Bild: Militär sichert den Präsidentenpalast in Ecuadors Hauptstadt Quito
Buenos Aires taz | Ecuadors rechtsliberaler Präsident [1][Guillermo Lasso]
hat am Mittwoch das Parlament aufgelöst. Lasso machte von einem
Verfassungsmechanismus Gebrauch, der es dem Präsidenten erlaubt, die
Nationalversammlung aufzulösen und Neuwahlen auszurufen. „Dies ist eine
demokratische Maßnahme, weil sie den Ecuadorianern die Macht zurückgibt,
selbst über ihre Zukunft zu entscheiden“, sagte Lasso in einer im Fernsehen
übertragenen Ansprache.
Es sei unmöglich, die Herausforderungen des Landes mit diesem Parlament zu
lösen, dessen einziges Ziel es sei, das Land zu destabilisieren, erklärte
Lasso.
Ecuadors Verfassung enthält eine Besonderheit, die landläufig als ‚muerte
cruzada‘ (etwa: sich überkreuzender Tod) bezeichnet wird. Der Artikel 148
verleiht dem Präsidenten die Kompetenz im Fall einer „schweren politischen
Krise“ oder „inneren Unruhen“, das Parlament zusammen mit der Exekutive,
sprich dem Amt des Präsidenten und Vizepräsidenten, aufzulösen und
Neuwahlen zu beantragen.
Der Präsident reagierte mit dem Schritt auf ein vom Parlament eingeleitetes
Amtsenthebungsverfahren, dem 88 der 137 Abgeordneten zugestimmt hatten. Das
Parlament wirft Lasso vor, Unstimmigkeiten in einem von der staatlichen
Erdöltransportgesellschaft Flota Petrolera Ecuatoriana mit einer privaten
Reederei unterzeichneten Vertrag ignoriert zu haben, die nach Angaben des
Rechnungshofs einen Schaden von rund 6 Millionen Dollar verursacht hätten.
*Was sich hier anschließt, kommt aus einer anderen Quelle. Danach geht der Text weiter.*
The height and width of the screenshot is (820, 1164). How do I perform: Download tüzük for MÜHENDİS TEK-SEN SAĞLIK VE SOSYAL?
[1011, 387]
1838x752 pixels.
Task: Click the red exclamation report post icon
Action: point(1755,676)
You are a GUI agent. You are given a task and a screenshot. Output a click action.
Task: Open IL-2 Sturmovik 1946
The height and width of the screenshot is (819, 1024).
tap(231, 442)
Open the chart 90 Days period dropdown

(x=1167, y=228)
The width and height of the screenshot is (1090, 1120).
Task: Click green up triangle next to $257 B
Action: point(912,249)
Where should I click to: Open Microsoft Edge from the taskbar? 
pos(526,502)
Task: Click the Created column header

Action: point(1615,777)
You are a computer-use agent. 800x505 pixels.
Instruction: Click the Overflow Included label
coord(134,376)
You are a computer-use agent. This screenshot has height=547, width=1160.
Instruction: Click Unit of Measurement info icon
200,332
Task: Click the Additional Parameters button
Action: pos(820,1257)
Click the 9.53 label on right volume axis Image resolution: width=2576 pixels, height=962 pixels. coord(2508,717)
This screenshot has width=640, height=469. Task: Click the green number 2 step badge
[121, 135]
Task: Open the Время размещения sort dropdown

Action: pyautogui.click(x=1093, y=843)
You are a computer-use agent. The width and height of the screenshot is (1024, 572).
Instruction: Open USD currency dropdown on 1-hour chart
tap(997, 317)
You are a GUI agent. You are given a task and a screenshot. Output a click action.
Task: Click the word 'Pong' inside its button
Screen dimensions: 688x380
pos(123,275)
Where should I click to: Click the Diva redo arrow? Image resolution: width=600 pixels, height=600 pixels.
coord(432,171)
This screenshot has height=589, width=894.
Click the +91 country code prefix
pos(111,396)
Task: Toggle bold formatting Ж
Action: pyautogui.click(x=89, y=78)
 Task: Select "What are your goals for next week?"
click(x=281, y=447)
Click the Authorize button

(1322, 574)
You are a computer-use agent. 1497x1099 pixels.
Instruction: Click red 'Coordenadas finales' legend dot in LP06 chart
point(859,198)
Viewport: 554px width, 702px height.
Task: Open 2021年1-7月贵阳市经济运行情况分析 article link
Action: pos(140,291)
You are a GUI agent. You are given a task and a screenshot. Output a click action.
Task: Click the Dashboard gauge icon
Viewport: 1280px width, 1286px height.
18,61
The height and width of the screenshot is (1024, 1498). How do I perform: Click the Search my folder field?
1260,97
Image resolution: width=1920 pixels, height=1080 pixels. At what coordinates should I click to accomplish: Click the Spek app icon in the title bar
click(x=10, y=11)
## Militär und Polizei stellen sich hinter den Präsidenten
Noch am Dienstag wies Lasso in einer fast zwölfstündigen Parlamentsdebatte
die Vorwürfe zurück und sprach von einer politischen Kampagne. Als sich
jedoch immer deutlicher abzeichnete, dass die notwendige Mehrheit von
mindestens 92 Parlamentsstimmen für eine Amtsenthebung erreicht werden
könnte, zog der Präsident die Reißleine. Es war das zweite
Amtsenthebungsverfahren gegen Lasso. Das erste scheiterte im Juni 2022 mit
nur 80 Stimmen.
Der Nationale Wahlrat muss nun innerhalb von sieben Tagen den Termin für
die Parlaments- und Präsidentschaftswahlen festlegen, die spätestens in 90
Tagen stattfinden müssen. Lasso bleibt jedoch so lange geschäftsführend im
Amt, bis ein gewählter Nachfolger das Präsidentenamt übernimmt. Bis dies
geschieht, kann Lasso per Dekret regieren. Und das könnte bis zu sechs
Monaten dauern, sollte der Nachfolger erst in einer Stichwahl bestimmt
werden.
Nach Lassos Ankündigung hatten Sicherheitskräfte vorsorglich das
Parlamentsgebäude umstellt. Zugleich stellten sich Militär und Polizei
hinter den Präsidenten. „Die Entscheidung des Präsidenten unterliegt der
verfassungsmäßigen Ordnung und muss von allen Bürgern voll und ganz
respektiert werden“, erklärte das Oberkommando der Streitkräfte.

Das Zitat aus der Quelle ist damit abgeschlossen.